The last few
sessions with my therapist have been going great, I have developed a trust and
peace with my therapist over the past year that has allowed me to let down my walls
and be completely open up and be honest.
My last few
sessions have focused on Self Compassion, what it is and how it can help, I
have written about this before, but feel it necessary to somewhat repeat myself
to ensure I am on the right path forward.
Self-Compassion:
Self-kindness
vs. Self-judgment. Self-compassion entails being warm and understanding
toward ourselves when we suffer, fail, or feel inadequate, rather than ignoring
our pain or flagellating ourselves with self-criticism.
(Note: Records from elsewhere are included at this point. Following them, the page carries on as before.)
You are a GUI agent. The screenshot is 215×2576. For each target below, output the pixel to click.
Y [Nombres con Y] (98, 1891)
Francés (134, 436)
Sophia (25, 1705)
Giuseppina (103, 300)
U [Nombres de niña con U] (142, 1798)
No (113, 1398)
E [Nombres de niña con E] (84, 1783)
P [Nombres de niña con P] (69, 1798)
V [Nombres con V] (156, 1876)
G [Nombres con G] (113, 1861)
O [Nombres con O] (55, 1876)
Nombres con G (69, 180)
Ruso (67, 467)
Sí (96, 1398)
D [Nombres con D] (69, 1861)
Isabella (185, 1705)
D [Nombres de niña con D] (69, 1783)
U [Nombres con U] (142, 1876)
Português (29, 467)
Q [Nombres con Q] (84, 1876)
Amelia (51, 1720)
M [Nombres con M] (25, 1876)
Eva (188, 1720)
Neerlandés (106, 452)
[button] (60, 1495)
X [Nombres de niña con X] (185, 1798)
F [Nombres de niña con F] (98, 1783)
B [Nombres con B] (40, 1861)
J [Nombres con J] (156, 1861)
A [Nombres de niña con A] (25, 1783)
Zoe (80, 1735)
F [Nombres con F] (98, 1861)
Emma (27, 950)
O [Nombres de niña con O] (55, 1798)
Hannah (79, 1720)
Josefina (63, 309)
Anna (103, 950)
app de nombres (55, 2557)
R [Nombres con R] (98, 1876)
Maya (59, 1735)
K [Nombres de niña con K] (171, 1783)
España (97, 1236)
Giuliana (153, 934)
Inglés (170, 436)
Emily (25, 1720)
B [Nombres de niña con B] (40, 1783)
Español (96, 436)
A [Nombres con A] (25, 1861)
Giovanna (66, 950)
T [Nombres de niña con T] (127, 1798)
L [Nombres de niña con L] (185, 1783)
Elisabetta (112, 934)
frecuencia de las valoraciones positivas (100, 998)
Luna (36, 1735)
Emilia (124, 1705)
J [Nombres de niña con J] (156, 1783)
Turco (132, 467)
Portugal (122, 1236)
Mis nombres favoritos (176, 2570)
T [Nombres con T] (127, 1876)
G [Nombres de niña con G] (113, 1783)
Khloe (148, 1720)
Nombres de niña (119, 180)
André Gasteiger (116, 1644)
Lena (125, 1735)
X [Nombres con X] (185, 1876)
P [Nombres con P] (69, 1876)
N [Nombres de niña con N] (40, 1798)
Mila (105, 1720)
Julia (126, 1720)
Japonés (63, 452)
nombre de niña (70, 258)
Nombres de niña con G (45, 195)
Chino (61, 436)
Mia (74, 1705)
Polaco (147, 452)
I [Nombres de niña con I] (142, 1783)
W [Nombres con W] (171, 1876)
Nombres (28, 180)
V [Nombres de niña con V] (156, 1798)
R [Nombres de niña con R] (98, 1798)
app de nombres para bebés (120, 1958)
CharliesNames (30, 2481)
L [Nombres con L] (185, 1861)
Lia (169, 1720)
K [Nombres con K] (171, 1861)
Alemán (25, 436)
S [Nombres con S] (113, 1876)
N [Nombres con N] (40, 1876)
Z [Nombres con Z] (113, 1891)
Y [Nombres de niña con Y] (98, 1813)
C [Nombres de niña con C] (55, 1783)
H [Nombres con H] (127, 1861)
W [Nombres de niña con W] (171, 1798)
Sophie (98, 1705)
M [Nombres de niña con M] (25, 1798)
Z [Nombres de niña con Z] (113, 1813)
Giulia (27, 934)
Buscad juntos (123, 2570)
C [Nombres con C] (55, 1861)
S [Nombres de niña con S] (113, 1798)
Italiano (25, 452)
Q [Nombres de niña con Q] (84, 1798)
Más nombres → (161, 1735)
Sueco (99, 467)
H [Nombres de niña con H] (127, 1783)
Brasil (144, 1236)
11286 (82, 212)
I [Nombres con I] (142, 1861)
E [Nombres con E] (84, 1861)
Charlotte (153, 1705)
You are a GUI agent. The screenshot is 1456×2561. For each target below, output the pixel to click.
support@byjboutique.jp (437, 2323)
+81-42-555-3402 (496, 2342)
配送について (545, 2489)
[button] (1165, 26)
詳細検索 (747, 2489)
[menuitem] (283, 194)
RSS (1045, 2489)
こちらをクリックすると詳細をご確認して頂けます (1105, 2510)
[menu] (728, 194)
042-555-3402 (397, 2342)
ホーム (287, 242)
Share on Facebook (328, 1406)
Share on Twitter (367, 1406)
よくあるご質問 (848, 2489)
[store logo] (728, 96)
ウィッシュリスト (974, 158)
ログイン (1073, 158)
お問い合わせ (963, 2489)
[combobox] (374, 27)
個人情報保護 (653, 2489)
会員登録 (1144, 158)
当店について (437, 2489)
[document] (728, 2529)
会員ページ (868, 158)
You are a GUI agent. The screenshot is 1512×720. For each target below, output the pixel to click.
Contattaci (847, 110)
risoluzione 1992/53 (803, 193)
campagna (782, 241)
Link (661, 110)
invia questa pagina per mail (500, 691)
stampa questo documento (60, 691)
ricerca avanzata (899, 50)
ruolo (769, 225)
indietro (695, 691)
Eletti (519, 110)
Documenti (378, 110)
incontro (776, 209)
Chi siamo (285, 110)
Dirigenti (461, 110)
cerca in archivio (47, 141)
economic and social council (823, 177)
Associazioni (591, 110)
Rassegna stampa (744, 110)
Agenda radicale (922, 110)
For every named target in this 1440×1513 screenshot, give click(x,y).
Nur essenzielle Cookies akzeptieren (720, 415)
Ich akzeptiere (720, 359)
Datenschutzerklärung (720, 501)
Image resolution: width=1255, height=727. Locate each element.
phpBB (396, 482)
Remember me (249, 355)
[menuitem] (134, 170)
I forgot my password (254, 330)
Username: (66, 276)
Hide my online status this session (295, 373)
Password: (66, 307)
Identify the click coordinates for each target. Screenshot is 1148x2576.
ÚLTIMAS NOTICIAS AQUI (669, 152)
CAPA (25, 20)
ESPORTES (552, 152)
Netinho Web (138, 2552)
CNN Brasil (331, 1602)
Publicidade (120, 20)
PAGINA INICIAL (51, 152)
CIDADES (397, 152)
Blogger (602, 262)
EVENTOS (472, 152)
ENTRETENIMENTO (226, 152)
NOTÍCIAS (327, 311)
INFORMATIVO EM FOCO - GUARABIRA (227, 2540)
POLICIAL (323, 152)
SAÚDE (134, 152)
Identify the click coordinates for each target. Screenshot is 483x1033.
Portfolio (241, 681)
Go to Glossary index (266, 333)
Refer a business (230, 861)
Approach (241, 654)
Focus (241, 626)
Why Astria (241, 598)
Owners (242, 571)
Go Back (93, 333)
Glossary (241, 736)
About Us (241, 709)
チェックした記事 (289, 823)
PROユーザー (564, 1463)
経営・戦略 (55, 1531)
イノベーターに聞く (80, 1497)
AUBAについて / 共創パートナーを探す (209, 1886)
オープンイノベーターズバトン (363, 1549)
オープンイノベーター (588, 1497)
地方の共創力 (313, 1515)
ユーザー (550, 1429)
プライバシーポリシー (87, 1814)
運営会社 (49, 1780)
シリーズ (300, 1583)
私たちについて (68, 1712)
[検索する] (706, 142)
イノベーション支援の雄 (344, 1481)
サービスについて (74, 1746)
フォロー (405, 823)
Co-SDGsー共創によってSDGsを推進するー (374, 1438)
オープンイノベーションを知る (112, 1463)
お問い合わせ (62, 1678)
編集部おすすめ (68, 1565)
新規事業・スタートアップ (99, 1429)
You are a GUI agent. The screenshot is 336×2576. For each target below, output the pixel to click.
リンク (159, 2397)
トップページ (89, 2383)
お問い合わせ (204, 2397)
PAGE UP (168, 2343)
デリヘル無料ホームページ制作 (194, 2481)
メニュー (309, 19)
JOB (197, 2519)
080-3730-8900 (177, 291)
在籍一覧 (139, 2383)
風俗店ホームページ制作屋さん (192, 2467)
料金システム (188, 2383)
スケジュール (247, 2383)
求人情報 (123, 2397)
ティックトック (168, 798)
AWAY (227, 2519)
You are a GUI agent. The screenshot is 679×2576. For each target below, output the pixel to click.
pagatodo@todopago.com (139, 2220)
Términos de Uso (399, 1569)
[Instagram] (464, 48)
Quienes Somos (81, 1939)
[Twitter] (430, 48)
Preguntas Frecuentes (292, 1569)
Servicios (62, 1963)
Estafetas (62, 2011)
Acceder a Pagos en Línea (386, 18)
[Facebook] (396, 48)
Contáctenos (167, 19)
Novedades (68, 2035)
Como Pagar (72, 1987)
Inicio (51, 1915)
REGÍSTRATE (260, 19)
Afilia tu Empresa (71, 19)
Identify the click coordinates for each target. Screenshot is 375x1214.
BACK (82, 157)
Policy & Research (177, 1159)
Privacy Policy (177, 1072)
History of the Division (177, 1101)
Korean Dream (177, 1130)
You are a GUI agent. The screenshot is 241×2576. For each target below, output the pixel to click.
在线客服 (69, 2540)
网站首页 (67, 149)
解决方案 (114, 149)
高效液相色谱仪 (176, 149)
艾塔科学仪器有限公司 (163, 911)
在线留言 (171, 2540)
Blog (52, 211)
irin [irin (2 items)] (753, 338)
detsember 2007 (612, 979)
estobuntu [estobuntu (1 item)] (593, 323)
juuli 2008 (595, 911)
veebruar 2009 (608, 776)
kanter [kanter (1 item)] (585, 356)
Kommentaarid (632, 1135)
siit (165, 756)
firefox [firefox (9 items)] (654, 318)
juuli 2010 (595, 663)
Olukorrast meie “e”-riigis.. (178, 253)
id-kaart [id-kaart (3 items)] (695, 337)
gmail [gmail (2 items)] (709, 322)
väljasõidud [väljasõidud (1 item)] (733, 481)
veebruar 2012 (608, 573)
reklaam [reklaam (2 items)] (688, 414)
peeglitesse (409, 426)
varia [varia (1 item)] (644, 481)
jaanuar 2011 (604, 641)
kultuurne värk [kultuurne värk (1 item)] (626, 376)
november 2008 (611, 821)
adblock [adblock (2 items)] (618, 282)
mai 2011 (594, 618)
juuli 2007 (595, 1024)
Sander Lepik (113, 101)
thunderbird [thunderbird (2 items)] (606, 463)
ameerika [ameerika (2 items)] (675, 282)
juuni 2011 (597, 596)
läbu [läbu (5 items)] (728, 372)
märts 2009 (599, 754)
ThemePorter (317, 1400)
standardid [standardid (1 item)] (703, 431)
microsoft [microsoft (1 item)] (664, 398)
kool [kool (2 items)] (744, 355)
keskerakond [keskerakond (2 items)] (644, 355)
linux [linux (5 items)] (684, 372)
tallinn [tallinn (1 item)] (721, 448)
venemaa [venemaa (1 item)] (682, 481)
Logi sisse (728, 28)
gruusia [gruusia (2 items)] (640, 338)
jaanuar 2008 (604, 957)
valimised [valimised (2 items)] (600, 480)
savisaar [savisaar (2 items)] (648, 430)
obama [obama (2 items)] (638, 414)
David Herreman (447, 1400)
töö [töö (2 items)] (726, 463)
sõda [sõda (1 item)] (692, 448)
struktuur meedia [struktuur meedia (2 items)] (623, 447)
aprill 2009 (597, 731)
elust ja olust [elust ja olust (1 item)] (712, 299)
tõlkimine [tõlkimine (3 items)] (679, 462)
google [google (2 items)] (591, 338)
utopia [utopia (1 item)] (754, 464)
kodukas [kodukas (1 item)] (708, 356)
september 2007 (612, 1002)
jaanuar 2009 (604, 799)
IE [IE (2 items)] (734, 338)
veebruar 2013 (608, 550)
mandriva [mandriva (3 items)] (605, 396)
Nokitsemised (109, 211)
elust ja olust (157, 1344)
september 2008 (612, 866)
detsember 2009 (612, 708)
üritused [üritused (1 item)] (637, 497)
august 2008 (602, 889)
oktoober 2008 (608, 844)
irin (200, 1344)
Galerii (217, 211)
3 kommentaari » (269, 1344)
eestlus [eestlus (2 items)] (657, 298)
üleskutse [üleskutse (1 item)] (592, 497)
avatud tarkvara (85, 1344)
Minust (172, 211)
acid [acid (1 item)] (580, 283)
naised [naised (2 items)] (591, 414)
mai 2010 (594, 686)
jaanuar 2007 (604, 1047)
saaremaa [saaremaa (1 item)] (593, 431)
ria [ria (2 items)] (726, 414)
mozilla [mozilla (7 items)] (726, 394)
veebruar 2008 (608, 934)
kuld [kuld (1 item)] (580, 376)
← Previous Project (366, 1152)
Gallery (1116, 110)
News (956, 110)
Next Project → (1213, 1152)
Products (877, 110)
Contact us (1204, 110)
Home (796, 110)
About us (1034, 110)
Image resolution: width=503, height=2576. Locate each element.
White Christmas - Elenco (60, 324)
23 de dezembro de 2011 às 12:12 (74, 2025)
I struggle with being very hard on myself
so the thought of being kind to myself was almost impossible, I know that’s totally
bazar to say but it’s the truth. Noticed….I said almost impossible, I have
found a way to let myself be kind towards me and it all starts with the word
maybe. For me this word has proven to be such a useful tool. When I think of
something kind in order for me to not immediately dismiss the though/idea I insert
the word maybe. It allows me to pause the kind thought I have towards myself
and contemplate it thinking…..well maybe, just maybe it can be true. The more I
stop to think maybe, the more it enters my mind and becomes a part of my daily
thought pattern, almost disrupting my usual negative and self-shaming thoughts
and replacing just brief moments with well maybe…I am a good person, well maybe
I am trying hard, well maybe I am improving, well maybe I will succeed.
This tool and word “maybe” is like a metaphorical
seed, the more I think maybe, the more positive self-compassionate thoughts I let
in, they attach and grow inside me like a seed growing its vines into a plant. I hope that plant keeps growing, the vines
moving out the shame and replacing it with self-compassion.